There is a ton of stuff happening in the wildly entertaining Thor: Ragnarok trailer Marvel released this past weekend: Thor hanging out with the Hulk, Thor teaming up once again with his adopted brother Loki to take back Asgard from Hela, the Goddess of Death, Thor fighting the Hulk (in case you didn’t notice, the Hulk is featured a lot); in short, the film looks quite epic in scope. It may come as a surprise then to learn that the final cut  will probably have the shortest runtime of any Marvel Cinematic Universe film released to date.

Director Taika Waititi spoke with Collider following the premiere of the second Ragnarok trailer at San Diego Comic-Con this past weekend, revealing that the film’s run time is quite brisk in comparison to other MCU installments:

“The cut right now, I reckon it’s about 100 minutes. It’s not gonna be a very, very long film. I think that stories are better when you leave them wanting more, and this film moves at a clip, it’s got stuff happening all the time. I think people are still gonna feel exhausted by the end, they’ve been on this big journey and stuff, so I don’t think we need the film to be three hours.”

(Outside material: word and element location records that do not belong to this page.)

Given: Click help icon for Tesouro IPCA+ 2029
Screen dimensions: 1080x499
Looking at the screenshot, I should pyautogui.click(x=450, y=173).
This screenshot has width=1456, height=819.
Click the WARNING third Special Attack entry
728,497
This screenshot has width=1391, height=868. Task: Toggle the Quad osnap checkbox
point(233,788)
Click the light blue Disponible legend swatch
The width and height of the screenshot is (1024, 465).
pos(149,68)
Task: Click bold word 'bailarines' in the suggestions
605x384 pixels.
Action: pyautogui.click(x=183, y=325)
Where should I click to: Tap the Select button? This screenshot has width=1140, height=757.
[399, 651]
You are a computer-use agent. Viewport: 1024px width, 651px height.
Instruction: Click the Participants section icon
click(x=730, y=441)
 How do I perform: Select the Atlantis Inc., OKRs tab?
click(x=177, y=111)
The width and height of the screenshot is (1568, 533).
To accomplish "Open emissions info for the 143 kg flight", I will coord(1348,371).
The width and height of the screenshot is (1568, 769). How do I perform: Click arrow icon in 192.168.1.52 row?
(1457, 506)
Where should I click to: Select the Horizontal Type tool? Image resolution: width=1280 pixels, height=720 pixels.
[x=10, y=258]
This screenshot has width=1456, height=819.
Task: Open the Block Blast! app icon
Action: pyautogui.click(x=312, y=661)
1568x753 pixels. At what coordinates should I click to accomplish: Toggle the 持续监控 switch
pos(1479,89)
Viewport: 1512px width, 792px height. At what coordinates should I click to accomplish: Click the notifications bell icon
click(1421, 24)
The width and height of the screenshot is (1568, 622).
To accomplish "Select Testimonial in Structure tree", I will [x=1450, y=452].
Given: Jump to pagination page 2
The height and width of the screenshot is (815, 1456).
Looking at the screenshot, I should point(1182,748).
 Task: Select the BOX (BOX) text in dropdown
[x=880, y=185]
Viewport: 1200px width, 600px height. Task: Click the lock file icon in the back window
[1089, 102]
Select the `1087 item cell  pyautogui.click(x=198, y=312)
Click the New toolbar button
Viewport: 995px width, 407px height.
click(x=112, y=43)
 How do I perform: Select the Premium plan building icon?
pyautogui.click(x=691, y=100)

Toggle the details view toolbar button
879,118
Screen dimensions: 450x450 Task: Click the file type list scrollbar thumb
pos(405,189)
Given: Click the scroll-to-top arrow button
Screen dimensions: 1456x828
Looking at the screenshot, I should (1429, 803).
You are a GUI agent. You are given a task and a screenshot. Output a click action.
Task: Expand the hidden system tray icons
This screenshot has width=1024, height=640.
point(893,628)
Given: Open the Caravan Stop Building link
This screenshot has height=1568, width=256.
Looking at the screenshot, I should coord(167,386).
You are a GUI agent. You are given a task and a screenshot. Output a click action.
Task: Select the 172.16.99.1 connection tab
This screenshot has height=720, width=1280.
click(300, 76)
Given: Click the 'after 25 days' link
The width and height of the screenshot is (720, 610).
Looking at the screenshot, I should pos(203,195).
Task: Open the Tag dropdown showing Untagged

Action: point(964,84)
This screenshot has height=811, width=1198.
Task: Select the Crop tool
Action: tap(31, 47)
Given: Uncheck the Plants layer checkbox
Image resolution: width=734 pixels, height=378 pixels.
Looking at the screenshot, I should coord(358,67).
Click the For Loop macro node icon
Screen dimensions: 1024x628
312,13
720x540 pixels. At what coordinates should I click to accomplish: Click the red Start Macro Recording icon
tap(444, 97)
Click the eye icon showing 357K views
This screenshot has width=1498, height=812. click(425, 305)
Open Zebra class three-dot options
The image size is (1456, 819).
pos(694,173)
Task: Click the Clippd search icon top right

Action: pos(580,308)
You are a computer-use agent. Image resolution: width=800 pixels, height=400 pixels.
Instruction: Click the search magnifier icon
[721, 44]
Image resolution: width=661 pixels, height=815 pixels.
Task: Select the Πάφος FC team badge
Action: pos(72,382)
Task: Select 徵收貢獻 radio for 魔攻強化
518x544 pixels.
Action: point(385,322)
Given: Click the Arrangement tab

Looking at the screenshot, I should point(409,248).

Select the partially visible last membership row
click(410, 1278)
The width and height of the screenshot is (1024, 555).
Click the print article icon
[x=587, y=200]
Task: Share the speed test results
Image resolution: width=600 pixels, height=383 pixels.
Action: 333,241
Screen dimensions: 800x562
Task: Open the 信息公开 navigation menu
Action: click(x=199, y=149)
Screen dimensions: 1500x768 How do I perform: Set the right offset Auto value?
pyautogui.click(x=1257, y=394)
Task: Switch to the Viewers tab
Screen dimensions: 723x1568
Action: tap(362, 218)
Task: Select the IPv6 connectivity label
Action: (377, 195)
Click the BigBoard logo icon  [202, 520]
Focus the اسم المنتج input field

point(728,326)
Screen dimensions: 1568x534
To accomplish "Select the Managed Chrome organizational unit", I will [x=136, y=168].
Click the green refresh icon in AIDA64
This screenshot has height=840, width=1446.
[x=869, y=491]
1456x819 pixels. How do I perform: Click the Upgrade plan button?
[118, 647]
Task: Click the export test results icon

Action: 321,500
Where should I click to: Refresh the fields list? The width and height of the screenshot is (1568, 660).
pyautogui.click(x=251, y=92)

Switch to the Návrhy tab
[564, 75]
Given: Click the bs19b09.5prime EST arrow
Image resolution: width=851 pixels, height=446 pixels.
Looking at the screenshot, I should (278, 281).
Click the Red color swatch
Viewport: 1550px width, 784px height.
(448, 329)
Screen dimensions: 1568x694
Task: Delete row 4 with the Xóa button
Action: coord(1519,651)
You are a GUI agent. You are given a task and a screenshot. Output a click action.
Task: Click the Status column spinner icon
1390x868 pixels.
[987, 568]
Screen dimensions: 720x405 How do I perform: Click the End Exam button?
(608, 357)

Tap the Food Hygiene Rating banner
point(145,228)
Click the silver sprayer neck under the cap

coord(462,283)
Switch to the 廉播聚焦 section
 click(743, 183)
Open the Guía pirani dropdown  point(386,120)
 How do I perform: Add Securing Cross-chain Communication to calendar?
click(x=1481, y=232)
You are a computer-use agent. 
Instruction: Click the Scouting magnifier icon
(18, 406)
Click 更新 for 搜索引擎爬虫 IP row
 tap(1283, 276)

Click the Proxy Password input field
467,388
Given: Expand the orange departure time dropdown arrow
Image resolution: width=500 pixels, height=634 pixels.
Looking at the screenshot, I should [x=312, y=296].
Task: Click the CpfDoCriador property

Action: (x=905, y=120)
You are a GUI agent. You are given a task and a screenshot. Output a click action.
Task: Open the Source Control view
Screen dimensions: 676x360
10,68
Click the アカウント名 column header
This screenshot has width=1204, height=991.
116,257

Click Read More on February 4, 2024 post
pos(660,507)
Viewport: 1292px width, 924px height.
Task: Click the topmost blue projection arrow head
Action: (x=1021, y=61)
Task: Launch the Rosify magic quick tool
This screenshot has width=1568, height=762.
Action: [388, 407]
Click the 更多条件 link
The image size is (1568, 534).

While things may very well change for the final cut — he also touched on there being a ton of deleted scenes — this news shouldn’t come as a surprise to anyone familiar with Waititi’s previous work, as he’s a director known for favoring shorter runtimes (his most recent film, 2016’s Hunt for the Wilderpeople, clocked in at only 101 minutes). In an era where blockbuster films only seem to be getting longer, Waititi’s restraint is arguably something to be praised. It’s also not the first major 2017 film to clock in well under the two hour mark, with Christopher Nolan’s Dunkirk coming in at 106 minutes (the shortest runtime of Nolan’s career), while Sony’s The Dark Tower is reportedly only 95 minutes long.

In other words, we probably shouldn’t worry about Thor: Ragnarok not feeling like Thor’s “biggest” adventure yet; it just might be his smallest in terms of overall length.